Extracted records
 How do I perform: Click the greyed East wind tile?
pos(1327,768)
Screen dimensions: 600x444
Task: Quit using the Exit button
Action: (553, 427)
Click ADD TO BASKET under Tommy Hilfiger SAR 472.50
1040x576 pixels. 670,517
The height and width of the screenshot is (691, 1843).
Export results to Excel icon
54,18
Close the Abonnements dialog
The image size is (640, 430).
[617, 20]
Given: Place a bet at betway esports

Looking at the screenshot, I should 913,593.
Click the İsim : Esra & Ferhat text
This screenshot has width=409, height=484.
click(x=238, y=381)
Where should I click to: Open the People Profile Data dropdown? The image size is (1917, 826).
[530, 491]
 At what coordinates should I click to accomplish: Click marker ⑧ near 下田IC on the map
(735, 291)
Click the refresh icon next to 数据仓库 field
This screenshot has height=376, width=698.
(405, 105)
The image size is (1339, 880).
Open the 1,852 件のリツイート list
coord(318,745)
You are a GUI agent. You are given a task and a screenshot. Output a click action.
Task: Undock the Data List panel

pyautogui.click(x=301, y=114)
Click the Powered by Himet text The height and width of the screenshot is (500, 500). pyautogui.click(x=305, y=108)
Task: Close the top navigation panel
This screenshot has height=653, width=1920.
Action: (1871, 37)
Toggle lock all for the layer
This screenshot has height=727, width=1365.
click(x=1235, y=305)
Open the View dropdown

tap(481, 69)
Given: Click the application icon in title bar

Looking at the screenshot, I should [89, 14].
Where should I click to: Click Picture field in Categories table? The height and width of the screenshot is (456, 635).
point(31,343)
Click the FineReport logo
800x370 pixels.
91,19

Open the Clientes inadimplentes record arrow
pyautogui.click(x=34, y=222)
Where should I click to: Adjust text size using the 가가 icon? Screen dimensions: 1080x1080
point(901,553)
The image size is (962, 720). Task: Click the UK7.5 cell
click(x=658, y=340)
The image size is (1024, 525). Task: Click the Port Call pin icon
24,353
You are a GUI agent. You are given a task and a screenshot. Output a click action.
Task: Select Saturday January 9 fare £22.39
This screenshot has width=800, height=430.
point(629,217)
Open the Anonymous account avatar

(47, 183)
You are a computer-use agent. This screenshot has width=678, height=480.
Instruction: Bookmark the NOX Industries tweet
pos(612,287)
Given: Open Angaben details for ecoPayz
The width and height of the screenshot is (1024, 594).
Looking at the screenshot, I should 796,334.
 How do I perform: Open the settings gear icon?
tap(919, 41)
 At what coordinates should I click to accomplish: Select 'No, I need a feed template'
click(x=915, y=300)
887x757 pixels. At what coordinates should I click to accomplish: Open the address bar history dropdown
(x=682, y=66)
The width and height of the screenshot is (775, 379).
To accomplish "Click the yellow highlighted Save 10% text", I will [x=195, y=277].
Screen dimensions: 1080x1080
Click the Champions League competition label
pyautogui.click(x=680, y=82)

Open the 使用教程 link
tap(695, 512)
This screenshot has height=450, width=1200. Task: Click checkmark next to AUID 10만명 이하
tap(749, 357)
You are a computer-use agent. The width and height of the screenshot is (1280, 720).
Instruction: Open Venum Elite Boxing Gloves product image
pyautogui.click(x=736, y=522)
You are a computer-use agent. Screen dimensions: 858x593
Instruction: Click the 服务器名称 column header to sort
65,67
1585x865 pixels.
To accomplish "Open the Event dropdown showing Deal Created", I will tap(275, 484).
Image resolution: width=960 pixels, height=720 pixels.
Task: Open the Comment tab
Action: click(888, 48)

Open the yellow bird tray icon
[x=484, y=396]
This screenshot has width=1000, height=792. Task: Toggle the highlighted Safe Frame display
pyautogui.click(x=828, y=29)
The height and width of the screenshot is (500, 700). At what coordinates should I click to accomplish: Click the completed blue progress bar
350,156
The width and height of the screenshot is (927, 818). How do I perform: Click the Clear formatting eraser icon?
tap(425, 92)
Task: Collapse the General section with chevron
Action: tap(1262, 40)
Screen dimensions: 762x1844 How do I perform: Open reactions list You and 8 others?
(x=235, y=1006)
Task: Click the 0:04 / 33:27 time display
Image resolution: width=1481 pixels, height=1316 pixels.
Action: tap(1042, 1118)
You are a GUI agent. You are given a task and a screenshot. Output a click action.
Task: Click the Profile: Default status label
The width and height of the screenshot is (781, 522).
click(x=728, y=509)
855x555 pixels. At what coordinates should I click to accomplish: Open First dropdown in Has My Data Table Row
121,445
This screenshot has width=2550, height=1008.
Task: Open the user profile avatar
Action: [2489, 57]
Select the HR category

### Task description
Only lines that contain "computer" are needed, so copy each of them from the data.

### Exercise response
You are a computer-use agent. This screenshot has width=678, height=480.
You are a computer-use agent. The width and height of the screenshot is (1280, 720).
You are a computer-use agent. Screen dimensions: 858x593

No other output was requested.